* **Activity**
This exercise calls for the records to be returned exactly, with images removed.

* **Excerpted data**
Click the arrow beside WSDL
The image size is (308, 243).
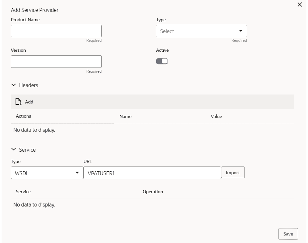[77, 173]
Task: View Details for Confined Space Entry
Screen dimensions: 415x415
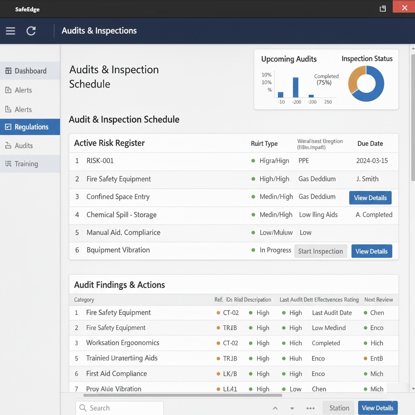Action: 370,198
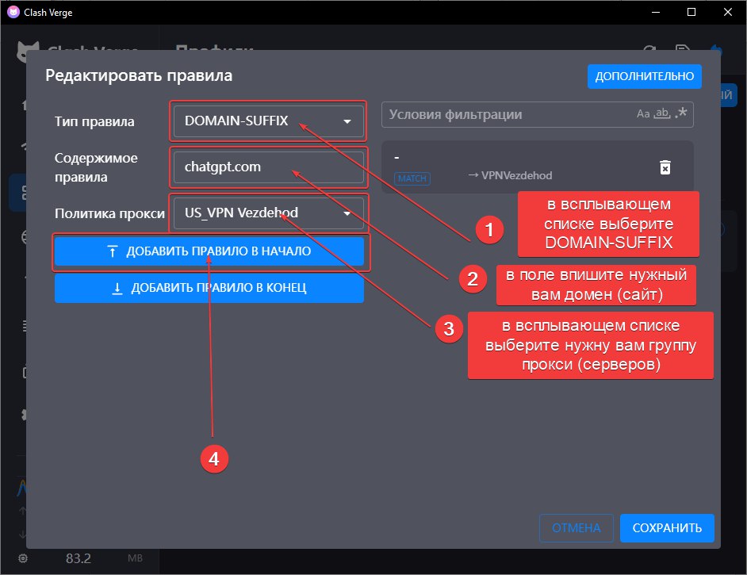Click the Сохранить save button
Screen dimensions: 747x575
tap(667, 528)
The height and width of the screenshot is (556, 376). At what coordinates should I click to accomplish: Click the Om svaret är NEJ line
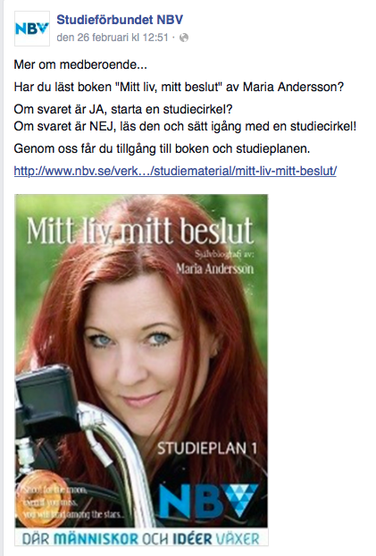185,127
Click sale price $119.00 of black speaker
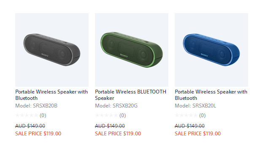The height and width of the screenshot is (154, 257). [38, 134]
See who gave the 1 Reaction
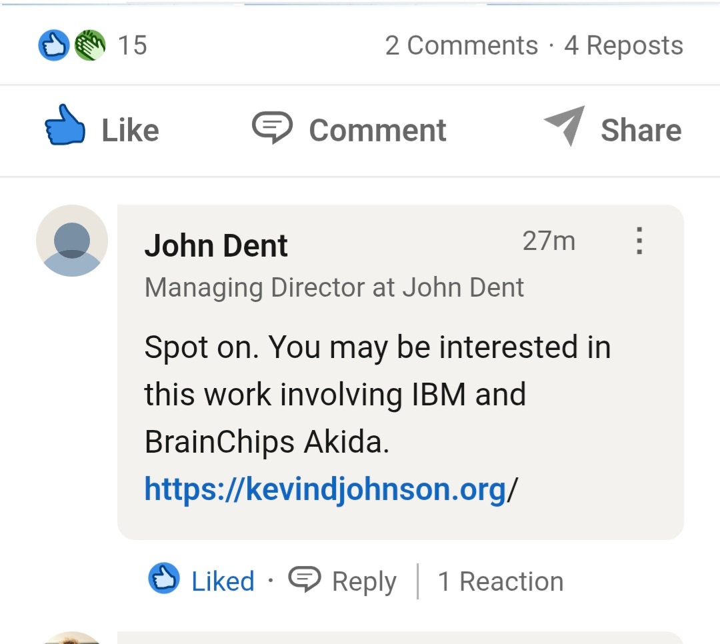Image resolution: width=720 pixels, height=644 pixels. tap(501, 581)
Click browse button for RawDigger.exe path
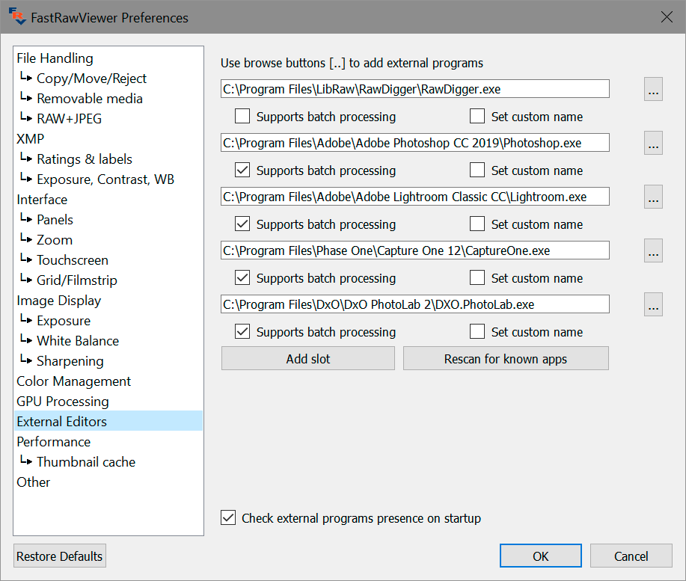 (653, 90)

* **Response to this task**
Click the arrow beside WSDL
The image size is (308, 243).
[77, 173]
Task: View Details for Confined Space Entry
Screen dimensions: 415x415
Action: 370,198
Click the Сохранить save button
Screen dimensions: 747x575
tap(667, 528)
The height and width of the screenshot is (556, 376). At what coordinates should I click to accomplish: Click the Om svaret är NEJ line
185,127
Click sale price $119.00 of black speaker
The height and width of the screenshot is (154, 257). [38, 134]
See who gave the 1 Reaction
Image resolution: width=720 pixels, height=644 pixels. tap(501, 581)
Click browse button for RawDigger.exe path
 (653, 90)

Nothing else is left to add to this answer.